Displacement equation due to acceleration

[Phys_Boi]

Using the formulas: s = [tex] \frac{1}{2} \alpha t^2 [/tex]

v = [tex] \frac{d}{t} [/tex]
a = [tex] \frac{v}{t} [/tex]​

When we divide distance "s" by time we get velocity:

v = [tex] \frac{\frac{1}{2} \alpha t^2}{t} [/tex] = [tex] \frac{1}{2} \alpha t [/tex]
​

When we divide velocity "v" by time we get acceleration:

a = [tex] \frac{\frac{1}{2} \alpha t}{t} [/tex] = [tex] \frac{1}{2} \alpha [/tex]​

½a ≠ a

​

 

[Khashishi]

You need to use calculus here. The instantaneous velocity is not the same as the average velocity.

 

[Phys_Boi]

You need to use calculus here. The instantaneous velocity is not the same as the average velocity.

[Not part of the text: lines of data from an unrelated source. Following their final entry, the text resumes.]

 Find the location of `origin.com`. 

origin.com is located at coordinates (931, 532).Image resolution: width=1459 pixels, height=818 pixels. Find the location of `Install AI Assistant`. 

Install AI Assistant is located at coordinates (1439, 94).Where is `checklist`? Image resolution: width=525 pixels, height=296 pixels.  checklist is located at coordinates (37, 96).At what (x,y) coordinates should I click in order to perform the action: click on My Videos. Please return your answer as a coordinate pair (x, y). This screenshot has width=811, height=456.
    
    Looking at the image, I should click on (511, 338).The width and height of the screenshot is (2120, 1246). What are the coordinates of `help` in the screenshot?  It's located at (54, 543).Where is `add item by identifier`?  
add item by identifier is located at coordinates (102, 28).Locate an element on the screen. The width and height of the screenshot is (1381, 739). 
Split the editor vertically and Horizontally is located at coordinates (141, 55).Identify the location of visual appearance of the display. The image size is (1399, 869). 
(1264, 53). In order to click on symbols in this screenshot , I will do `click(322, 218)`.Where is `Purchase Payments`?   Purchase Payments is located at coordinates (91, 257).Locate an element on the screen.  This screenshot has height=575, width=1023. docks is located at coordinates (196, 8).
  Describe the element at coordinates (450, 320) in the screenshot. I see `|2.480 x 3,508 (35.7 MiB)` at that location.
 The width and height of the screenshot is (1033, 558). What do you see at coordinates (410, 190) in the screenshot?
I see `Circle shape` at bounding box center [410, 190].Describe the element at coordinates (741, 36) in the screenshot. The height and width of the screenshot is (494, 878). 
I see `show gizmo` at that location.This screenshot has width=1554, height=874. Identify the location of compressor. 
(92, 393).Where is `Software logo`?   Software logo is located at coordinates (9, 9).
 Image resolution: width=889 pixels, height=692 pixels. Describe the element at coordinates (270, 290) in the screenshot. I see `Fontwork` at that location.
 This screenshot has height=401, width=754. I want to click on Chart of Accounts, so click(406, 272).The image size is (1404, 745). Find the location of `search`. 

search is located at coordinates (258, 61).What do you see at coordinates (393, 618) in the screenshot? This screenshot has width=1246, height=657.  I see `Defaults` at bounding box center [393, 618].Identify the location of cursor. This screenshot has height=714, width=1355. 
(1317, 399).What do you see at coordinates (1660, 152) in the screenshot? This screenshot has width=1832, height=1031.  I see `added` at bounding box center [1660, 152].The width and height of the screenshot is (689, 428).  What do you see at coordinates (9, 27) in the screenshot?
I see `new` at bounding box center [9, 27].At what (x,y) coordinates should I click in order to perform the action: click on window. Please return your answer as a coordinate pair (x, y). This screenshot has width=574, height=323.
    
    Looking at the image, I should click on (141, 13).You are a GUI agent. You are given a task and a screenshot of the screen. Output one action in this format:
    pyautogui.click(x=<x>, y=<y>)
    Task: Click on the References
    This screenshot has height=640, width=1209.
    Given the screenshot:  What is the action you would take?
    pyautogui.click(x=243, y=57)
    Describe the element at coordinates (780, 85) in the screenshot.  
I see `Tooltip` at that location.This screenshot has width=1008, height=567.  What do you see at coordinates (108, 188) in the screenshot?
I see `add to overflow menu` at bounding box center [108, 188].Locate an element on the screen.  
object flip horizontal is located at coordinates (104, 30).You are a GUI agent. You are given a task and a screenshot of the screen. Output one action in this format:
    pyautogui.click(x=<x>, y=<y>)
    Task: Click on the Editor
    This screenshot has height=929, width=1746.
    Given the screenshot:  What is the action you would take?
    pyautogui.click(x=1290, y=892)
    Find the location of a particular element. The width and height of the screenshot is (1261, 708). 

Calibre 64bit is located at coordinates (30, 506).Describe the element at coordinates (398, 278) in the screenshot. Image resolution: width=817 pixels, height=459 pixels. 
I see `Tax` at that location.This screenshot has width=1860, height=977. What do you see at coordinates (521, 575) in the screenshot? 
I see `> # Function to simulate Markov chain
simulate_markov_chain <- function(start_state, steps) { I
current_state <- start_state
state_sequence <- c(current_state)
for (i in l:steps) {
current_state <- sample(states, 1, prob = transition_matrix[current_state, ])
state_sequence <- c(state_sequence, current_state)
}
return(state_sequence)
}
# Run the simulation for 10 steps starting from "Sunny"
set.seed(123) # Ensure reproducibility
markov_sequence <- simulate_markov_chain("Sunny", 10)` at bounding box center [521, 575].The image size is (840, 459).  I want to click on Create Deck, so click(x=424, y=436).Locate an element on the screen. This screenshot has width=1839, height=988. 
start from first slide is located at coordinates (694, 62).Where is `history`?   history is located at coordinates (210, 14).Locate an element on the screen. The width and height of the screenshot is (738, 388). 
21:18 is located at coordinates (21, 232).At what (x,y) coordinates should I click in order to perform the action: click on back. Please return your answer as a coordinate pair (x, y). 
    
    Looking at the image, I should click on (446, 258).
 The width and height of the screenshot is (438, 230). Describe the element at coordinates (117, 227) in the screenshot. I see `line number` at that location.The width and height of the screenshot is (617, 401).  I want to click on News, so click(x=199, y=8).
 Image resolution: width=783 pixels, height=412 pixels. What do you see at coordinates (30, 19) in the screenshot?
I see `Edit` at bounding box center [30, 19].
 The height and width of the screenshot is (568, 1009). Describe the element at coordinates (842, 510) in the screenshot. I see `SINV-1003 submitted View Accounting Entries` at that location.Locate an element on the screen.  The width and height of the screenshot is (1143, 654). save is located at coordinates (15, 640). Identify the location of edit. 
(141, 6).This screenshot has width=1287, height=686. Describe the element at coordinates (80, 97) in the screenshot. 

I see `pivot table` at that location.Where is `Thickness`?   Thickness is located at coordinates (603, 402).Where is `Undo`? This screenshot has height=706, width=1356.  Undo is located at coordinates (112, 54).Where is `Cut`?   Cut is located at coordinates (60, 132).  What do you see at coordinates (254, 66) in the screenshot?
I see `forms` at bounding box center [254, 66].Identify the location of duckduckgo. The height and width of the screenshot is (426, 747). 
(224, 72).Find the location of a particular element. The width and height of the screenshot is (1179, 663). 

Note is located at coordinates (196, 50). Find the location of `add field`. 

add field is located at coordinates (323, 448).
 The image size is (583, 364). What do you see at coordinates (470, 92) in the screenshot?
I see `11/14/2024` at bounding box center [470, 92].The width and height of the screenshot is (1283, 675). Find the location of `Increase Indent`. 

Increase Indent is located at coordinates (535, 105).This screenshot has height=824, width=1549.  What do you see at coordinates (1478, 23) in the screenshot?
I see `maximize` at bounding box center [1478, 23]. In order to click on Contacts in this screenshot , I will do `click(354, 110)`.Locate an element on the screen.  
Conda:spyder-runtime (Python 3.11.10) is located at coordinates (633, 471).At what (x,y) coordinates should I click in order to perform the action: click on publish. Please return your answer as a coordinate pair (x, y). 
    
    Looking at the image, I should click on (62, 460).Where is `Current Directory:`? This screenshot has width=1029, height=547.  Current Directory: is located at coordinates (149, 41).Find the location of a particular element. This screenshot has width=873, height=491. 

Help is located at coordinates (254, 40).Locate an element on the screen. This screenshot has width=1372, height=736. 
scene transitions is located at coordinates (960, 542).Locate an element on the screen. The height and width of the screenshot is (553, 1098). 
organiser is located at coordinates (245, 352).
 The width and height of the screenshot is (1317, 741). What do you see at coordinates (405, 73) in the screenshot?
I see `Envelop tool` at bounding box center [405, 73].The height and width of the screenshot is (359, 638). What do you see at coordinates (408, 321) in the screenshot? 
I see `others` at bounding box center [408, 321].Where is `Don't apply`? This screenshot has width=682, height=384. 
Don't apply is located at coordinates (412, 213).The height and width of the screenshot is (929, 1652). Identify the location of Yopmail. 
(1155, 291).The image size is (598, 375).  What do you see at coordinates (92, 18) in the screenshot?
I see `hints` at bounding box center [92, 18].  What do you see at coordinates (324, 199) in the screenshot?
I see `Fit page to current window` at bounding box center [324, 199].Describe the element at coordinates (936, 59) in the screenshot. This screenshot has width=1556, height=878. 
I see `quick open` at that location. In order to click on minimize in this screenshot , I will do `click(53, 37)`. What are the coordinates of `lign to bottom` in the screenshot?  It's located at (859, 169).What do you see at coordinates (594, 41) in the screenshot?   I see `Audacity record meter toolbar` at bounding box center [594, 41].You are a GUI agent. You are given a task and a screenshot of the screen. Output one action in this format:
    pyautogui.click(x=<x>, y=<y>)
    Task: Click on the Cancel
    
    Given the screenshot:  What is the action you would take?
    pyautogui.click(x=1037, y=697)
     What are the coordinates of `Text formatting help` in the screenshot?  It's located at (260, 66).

So the velocity = the derivative with respect of time of acceleration?

 

[Khashishi]

You got that backwards. Acceleration is derivative of velocity wrt time

 

[Phys_Boi]

You got that backwards. Acceleration is derivative of velocity wrt time

So does that make v = ∫a ?

 

[Khashishi]

yeah, plus an integration constant

 

[Phys_Boi]

yeah, plus an integration constant

Thank you.

 

[russ_watters]

Note that under constant acceleration, the calculus is easy and you can probably even see without calculus that the average speed under a linear acceleration is half the final speed.